▸ WHAT YOU NEED TO DO
Which lines in the records below hold the word "dropdown"? Copy each of them.
### DATA ###
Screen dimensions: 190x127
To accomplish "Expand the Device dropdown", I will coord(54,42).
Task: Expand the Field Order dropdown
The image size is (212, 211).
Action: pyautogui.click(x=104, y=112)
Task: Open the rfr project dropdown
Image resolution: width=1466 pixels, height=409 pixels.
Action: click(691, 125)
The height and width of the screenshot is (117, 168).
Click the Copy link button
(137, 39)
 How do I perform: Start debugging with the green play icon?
###
### DATA ###
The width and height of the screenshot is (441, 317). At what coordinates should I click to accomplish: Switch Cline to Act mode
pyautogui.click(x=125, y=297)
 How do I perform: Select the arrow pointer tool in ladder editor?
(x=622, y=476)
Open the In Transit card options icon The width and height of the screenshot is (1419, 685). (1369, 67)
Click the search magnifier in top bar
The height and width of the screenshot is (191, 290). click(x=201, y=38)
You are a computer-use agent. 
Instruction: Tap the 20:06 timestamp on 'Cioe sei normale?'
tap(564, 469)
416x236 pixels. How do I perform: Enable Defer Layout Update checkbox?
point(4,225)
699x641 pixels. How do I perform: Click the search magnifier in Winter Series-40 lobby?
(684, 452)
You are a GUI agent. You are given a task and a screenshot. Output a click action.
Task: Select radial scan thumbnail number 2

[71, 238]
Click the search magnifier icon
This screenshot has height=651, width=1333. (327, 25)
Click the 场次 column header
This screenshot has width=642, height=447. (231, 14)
###
### DATA ###
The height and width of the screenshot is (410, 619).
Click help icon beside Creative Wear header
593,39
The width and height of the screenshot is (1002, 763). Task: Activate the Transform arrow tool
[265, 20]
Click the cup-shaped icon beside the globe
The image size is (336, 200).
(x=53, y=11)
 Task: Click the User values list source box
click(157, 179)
###
▸ RESULT BELOW
To accomplish "Expand the Device dropdown", I will coord(54,42).
Task: Expand the Field Order dropdown
Task: Open the rfr project dropdown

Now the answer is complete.